*EXERCISE DESCRIPTION*
Retype the entries in full, exactly.

***** INPUT FOR THIS TASK

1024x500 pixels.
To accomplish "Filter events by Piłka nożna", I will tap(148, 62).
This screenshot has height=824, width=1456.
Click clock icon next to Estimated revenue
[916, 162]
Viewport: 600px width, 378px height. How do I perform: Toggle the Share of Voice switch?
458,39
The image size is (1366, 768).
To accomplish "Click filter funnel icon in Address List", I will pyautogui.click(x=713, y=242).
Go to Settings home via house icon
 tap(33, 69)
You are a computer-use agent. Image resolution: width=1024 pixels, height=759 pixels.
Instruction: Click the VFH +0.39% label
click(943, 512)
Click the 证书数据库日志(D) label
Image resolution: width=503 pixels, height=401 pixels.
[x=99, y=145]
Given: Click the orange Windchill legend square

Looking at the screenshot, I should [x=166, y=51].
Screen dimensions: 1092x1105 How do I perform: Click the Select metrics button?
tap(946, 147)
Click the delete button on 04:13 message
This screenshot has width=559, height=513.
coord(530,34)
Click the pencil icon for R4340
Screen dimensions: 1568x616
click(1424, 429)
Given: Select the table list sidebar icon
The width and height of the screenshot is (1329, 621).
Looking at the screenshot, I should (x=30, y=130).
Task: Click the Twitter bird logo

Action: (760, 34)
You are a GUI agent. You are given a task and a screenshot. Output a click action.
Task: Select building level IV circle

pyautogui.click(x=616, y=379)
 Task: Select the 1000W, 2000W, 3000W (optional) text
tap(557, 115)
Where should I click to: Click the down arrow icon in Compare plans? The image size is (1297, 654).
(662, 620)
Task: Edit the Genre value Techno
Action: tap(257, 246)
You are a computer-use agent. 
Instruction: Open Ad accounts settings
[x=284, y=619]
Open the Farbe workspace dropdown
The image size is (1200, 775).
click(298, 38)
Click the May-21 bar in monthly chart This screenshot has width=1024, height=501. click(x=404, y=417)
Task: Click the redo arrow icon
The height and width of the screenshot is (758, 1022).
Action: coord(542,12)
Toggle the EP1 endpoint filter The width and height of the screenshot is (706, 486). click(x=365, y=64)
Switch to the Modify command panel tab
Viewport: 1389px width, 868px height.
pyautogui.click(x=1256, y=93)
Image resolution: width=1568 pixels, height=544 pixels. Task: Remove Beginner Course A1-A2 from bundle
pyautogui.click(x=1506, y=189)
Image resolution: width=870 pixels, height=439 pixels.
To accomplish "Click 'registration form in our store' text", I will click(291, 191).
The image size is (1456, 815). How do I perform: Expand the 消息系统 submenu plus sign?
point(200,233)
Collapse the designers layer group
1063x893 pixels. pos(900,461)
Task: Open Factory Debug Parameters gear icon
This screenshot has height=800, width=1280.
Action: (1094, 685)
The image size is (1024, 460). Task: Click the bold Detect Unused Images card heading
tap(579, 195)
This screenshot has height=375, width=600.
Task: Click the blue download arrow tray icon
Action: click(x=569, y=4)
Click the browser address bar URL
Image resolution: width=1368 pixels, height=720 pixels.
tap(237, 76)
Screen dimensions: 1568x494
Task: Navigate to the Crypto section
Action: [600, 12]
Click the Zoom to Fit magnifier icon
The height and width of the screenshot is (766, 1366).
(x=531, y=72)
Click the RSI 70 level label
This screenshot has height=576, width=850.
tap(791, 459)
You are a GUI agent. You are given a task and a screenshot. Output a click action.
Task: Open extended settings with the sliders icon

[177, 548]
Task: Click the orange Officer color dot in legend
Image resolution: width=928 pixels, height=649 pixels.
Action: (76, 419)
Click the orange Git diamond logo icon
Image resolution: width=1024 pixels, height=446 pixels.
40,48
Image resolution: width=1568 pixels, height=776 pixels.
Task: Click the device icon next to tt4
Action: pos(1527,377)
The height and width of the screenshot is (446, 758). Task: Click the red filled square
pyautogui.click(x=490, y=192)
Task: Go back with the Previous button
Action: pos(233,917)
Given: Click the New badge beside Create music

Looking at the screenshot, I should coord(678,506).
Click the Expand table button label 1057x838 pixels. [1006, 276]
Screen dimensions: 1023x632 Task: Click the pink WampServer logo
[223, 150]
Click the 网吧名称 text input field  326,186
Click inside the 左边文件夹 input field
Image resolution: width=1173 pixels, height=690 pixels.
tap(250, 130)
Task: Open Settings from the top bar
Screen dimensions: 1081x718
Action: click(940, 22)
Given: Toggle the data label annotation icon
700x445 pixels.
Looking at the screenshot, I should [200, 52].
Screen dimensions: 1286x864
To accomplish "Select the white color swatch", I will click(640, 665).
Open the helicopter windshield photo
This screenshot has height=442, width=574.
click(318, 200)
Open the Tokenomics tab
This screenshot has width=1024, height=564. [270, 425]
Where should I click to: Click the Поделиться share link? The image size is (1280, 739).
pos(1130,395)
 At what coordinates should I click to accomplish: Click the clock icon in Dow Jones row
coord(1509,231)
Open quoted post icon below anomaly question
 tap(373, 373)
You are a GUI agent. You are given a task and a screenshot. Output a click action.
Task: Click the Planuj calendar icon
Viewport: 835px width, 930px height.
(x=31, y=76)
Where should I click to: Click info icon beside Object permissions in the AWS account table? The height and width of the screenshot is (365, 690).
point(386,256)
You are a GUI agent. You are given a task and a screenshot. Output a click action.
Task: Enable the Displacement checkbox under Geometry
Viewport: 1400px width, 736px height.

**********

*EXERCISE OUTPUT*
1024x500 pixels.
To accomplish "Filter events by Piłka nożna", I will tap(148, 62).
This screenshot has height=824, width=1456.
Click clock icon next to Estimated revenue
[916, 162]
Viewport: 600px width, 378px height. How do I perform: Toggle the Share of Voice switch?
458,39
The image size is (1366, 768).
To accomplish "Click filter funnel icon in Address List", I will pyautogui.click(x=713, y=242).
Go to Settings home via house icon
 tap(33, 69)
You are a computer-use agent. Image resolution: width=1024 pixels, height=759 pixels.
Instruction: Click the VFH +0.39% label
click(943, 512)
Click the 证书数据库日志(D) label
Image resolution: width=503 pixels, height=401 pixels.
[x=99, y=145]
Given: Click the orange Windchill legend square

Looking at the screenshot, I should [x=166, y=51].
Screen dimensions: 1092x1105 How do I perform: Click the Select metrics button?
tap(946, 147)
Click the delete button on 04:13 message
This screenshot has width=559, height=513.
coord(530,34)
Click the pencil icon for R4340
Screen dimensions: 1568x616
click(1424, 429)
Given: Select the table list sidebar icon
The width and height of the screenshot is (1329, 621).
Looking at the screenshot, I should (x=30, y=130).
Task: Click the Twitter bird logo

Action: (760, 34)
You are a GUI agent. You are given a task and a screenshot. Output a click action.
Task: Select building level IV circle

pyautogui.click(x=616, y=379)
 Task: Select the 1000W, 2000W, 3000W (optional) text
tap(557, 115)
Where should I click to: Click the down arrow icon in Compare plans? The image size is (1297, 654).
(662, 620)
Task: Edit the Genre value Techno
Action: tap(257, 246)
You are a computer-use agent. 
Instruction: Open Ad accounts settings
[x=284, y=619]
Open the Farbe workspace dropdown
The image size is (1200, 775).
click(298, 38)
Click the May-21 bar in monthly chart This screenshot has width=1024, height=501. click(x=404, y=417)
Task: Click the redo arrow icon
The height and width of the screenshot is (758, 1022).
Action: coord(542,12)
Toggle the EP1 endpoint filter The width and height of the screenshot is (706, 486). click(x=365, y=64)
Switch to the Modify command panel tab
Viewport: 1389px width, 868px height.
pyautogui.click(x=1256, y=93)
Image resolution: width=1568 pixels, height=544 pixels. Task: Remove Beginner Course A1-A2 from bundle
pyautogui.click(x=1506, y=189)
Image resolution: width=870 pixels, height=439 pixels.
To accomplish "Click 'registration form in our store' text", I will click(291, 191).
The image size is (1456, 815). How do I perform: Expand the 消息系统 submenu plus sign?
point(200,233)
Collapse the designers layer group
1063x893 pixels. pos(900,461)
Task: Open Factory Debug Parameters gear icon
This screenshot has height=800, width=1280.
Action: (1094, 685)
The image size is (1024, 460). Task: Click the bold Detect Unused Images card heading
tap(579, 195)
This screenshot has height=375, width=600.
Task: Click the blue download arrow tray icon
Action: click(x=569, y=4)
Click the browser address bar URL
Image resolution: width=1368 pixels, height=720 pixels.
tap(237, 76)
Screen dimensions: 1568x494
Task: Navigate to the Crypto section
Action: [600, 12]
Click the Zoom to Fit magnifier icon
The height and width of the screenshot is (766, 1366).
(x=531, y=72)
Click the RSI 70 level label
This screenshot has height=576, width=850.
tap(791, 459)
You are a GUI agent. You are given a task and a screenshot. Output a click action.
Task: Open extended settings with the sliders icon

[177, 548]
Task: Click the orange Officer color dot in legend
Image resolution: width=928 pixels, height=649 pixels.
Action: (76, 419)
Click the orange Git diamond logo icon
Image resolution: width=1024 pixels, height=446 pixels.
40,48
Image resolution: width=1568 pixels, height=776 pixels.
Task: Click the device icon next to tt4
Action: pos(1527,377)
The height and width of the screenshot is (446, 758). Task: Click the red filled square
pyautogui.click(x=490, y=192)
Task: Go back with the Previous button
Action: pos(233,917)
Given: Click the New badge beside Create music

Looking at the screenshot, I should coord(678,506).
Click the Expand table button label 1057x838 pixels. [1006, 276]
Screen dimensions: 1023x632 Task: Click the pink WampServer logo
[223, 150]
Click the 网吧名称 text input field  326,186
Click inside the 左边文件夹 input field
Image resolution: width=1173 pixels, height=690 pixels.
tap(250, 130)
Task: Open Settings from the top bar
Screen dimensions: 1081x718
Action: click(940, 22)
Given: Toggle the data label annotation icon
700x445 pixels.
Looking at the screenshot, I should [200, 52].
Screen dimensions: 1286x864
To accomplish "Select the white color swatch", I will click(640, 665).
Open the helicopter windshield photo
This screenshot has height=442, width=574.
click(318, 200)
Open the Tokenomics tab
This screenshot has width=1024, height=564. [270, 425]
Where should I click to: Click the Поделиться share link? The image size is (1280, 739).
pos(1130,395)
 At what coordinates should I click to accomplish: Click the clock icon in Dow Jones row
coord(1509,231)
Open quoted post icon below anomaly question
 tap(373, 373)
You are a GUI agent. You are given a task and a screenshot. Output a click action.
Task: Click the Planuj calendar icon
Viewport: 835px width, 930px height.
(x=31, y=76)
Where should I click to: Click info icon beside Object permissions in the AWS account table? The height and width of the screenshot is (365, 690).
point(386,256)
You are a GUI agent. You are given a task and a screenshot. Output a click action.
Task: Enable the Displacement checkbox under Geometry
Viewport: 1400px width, 736px height.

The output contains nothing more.